Janean Lancaster Janean.Lancaster at hopwood.ac.uk
Thu Oct 11 08:51:05 EDT 2007


Yes, my other half tells me the local hairdresser's has to have a licence to have the damn radio on too. Never more than 10 people in there...



________________________________

From: gathering-bounces at misera.net [mailto:gathering-bounces at misera.net] On Behalf Of iPat
Sent: 11 October 2007 13:47
To: A list about all things Killing Joke (the band!)
Subject: Re: [kj] OT: If Anyone Can Hear Your Radio, You're a Pirate!



this isnt new. the licence is that if (i think)10 people are listening to the radio then yo need a licence. Shops have had to do this for years. Thats why workshops stopped piping music through the tannoy as they used to do.

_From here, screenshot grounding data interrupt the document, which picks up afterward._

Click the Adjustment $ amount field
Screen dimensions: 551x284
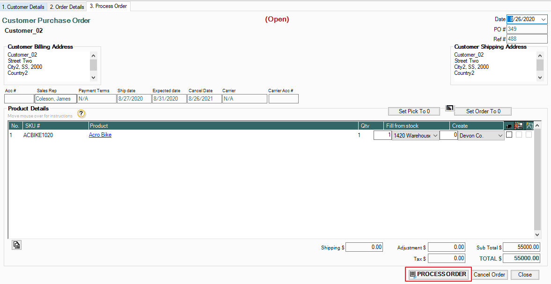click(447, 247)
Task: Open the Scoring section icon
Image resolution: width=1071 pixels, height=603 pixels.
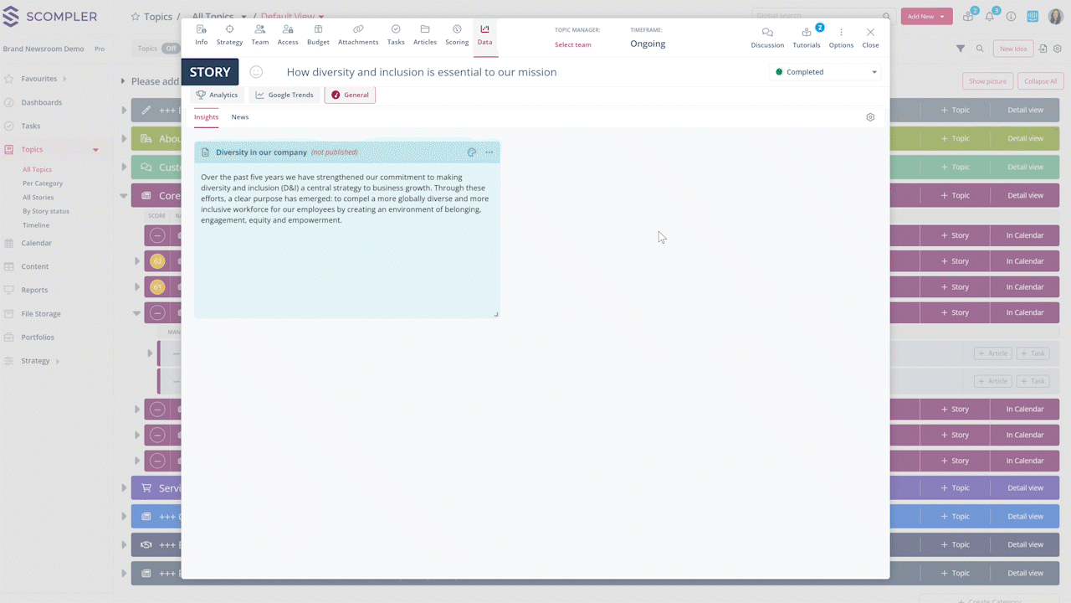Action: coord(457,30)
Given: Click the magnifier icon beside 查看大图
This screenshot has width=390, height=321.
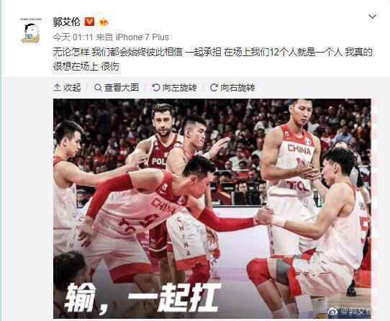Looking at the screenshot, I should click(98, 87).
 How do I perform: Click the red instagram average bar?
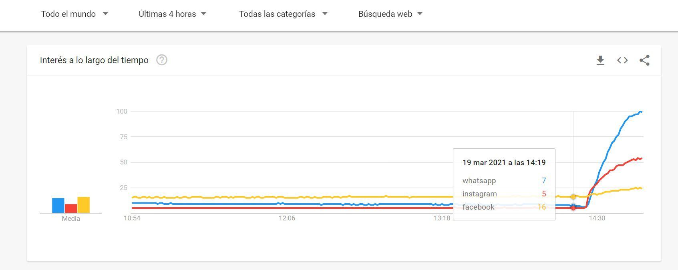(x=71, y=208)
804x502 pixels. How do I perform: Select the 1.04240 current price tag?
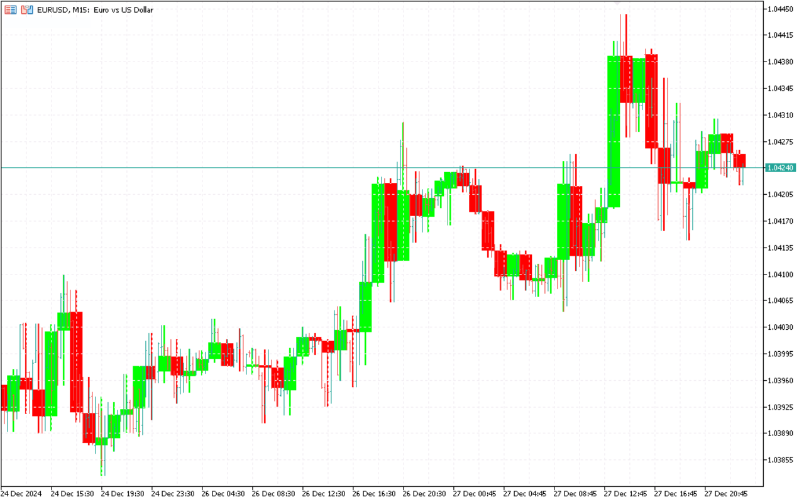[x=780, y=168]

As for speakers not being the size of an ear plug, all the shops better stop selling the current range of speakers that are currently in stock otherwiose they will be encouraging me to break the law!

On 10/11/07, Alexander Smith <vassifer at earthlink.net> wrote:

Good lord...



Record Industry: If Anyone Can Hear Your Radio, You Are A Pirate And A Thief <http://feeds.feedburner.com/%7Er/GearFactor/%7E3/167506693/record-industry.html>

via Gadget Lab <http://blog.wired.com/gadgets/> by Rob Beschizza on 10/9/07




<http://blog.wired.com/.shared/image.html?/photos/uncategorized/2007/10/09/saysno.jpg>

Like an infintely-growing fractal tree of bullshit, the record industry's inexplicable belief system grows ever crazier. The latest legal promulgation from one of its tendrils? According to Britain's Performing Rights Society, which collects royalties for the music industry, playing radios loud enough for other people to hear amounts to an unlicensed public performance. The punishment? Hundreds of thousands of dollars, please.

There are pros to this, mind you. First. when some kid's subwoofer-laden ricer lumbers down the street at 4 a.m., he is now a filthy pirate in addition to being a noise polluter. Second, workers at car-repair chain Kwik-Fit, the first to be targeted by this new legal campaign, will get back to fixing your 1986 Corolla instead of dancing the Macarena.

And then there is the con: any speaker bigger than an earbud is now illegal, unless it is in a soundproofed room.

So, how do you think trying to own culture will work out for them?